Даже маме я объяснял, что если я не пойду дежурить по классу, то пойду на пилораму и заработаю себе денег на новый портфель, а если буду дежурить, то школа сэкономит на найме уборщицы и уже портфель купят они.
А этот портфель должен был достаться мне. И мама нас с братом в этом поддерживала, всегда отпускала на работу, потому что из той жопы, где мы родились - нужно было выбираться. Поэтому я захотел стать татуировщиком и я им стал.
- А когда ты осознал, что стал популярным татуировщиком? И как, по-твоему, вообще можно измерить эту популярность?
- Это всё очень волнообразно. Я был популярным. Сейчас, я бы даже сказал, что я настолько непопулярен, что с тем временем, когда я начинал - это даже не сравнится. Меня знал весь город. А сейчас ты идёшь по большому городу со своими тысячами фоловеров, а тебя никто и не знает. Никто с тобой не фотографируется, и массово не здороваются.
Сегодняшняя тенденция такова, что у тебя должно быть определенное количество подписчиков и эти подписчики должны так или иначе тебя навещать. Ты должен устраивать для них встречи, и далее уже по сарафанному радио они будут говорить, что, мол, вот мы сегодня были у Колбасы. С точки зрения такого коммерческого хода, я не совсем, конечно же, популярен.

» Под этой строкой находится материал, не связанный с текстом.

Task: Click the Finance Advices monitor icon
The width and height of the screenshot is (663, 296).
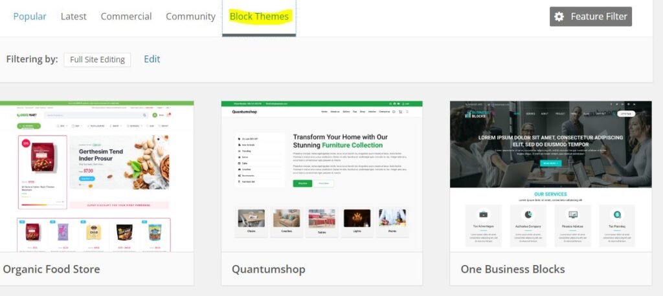Action: [572, 214]
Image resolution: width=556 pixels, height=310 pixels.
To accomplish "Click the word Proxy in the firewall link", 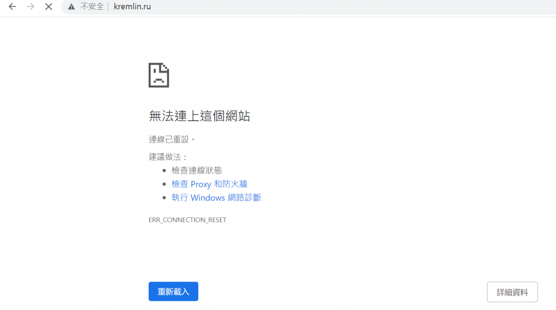I will click(201, 184).
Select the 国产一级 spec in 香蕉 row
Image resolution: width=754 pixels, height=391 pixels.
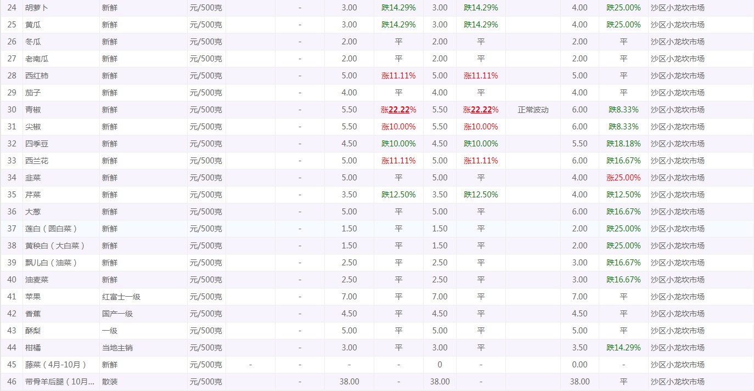(117, 314)
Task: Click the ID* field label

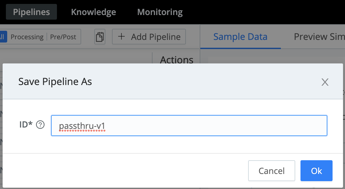Action: 26,125
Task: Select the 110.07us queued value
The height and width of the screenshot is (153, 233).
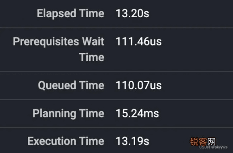Action: coord(139,85)
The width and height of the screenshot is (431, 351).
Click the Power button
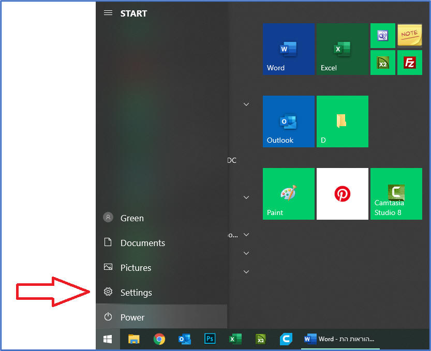click(132, 317)
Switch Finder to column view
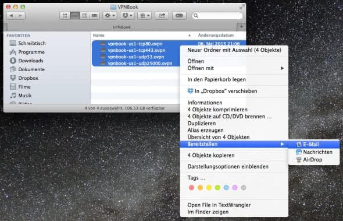This screenshot has width=343, height=221. [x=84, y=16]
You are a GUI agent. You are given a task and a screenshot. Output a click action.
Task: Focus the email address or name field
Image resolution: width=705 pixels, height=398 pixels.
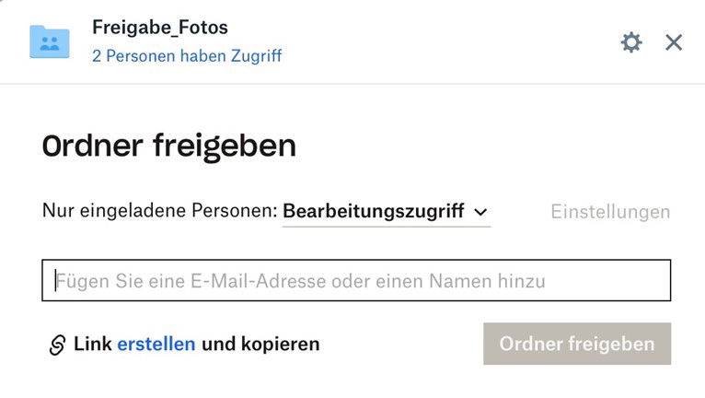[356, 281]
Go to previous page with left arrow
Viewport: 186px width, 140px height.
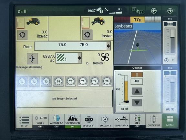(x=154, y=11)
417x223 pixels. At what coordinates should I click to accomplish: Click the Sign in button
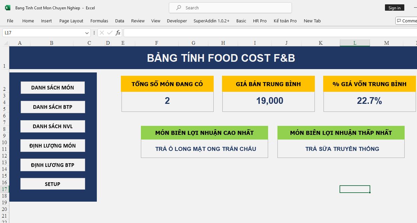pyautogui.click(x=394, y=8)
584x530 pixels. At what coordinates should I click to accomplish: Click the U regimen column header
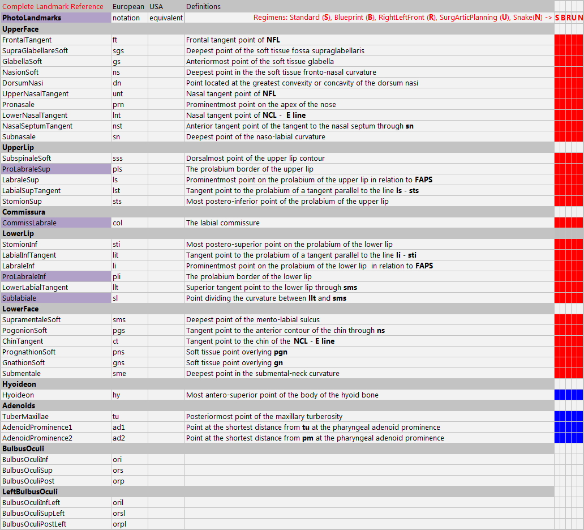pyautogui.click(x=574, y=18)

Есть ребята, организующие действительно глобальные семинары, например, Валя Рябова. Это нонсенс такой, уникум, который собирает вокруг себя огромное количество людей и вряд ли кто-то соберёт больше.
По моим личным ощущениям сейчас я не настолько популярен, каким был 6 лет назад. Тогда я только приехал в Питер и у меня было две публики. Псков, в котором у меня было всё захвачено и Петербург.
В Пскове я прямо ходил царём и уехал оттуда красиво. Там я сделал себя личностью и единственное, чего я не успел сделать, так это получить медаль от города (смеётся). В 21 год я получил от государства помещение под работу как молодое дарование, мол сиди и татуируй. Но я его не взял, потому что это не тру (смеётся). Тогда я уже мог сделать свою классную студию.
И вот я приехал в Питер, где меня уже ждали. Тогда не было ни Джангирова, ни Охарина, ни Рябовой, и мне это импонировало. Я был самым молодым и обо мне сразу все узнавали. Тем не менее, мы начали как-то с Джангировым одинаково расти, в ногу так сказать.
О нём говорили, но о нём всегда будут говорить. Это человек-легенда пожизненно. Его язык, это, конечно, достояние человечества. Он очень классный пацан и это его огромнейший плюс. Как бы плохо он не делал тогда татуировки, о нём всегда отзывались хорошо. Если он сделал маленький шажок вперед, все говорили, что это длинная лестница в будущее.
И вот я со своими амбициями приехал нагнуть Питер, но вначале он нагнул меня. Я с этим справился и постепенно начал нагибать его. Сейчас у меня всё в порядке.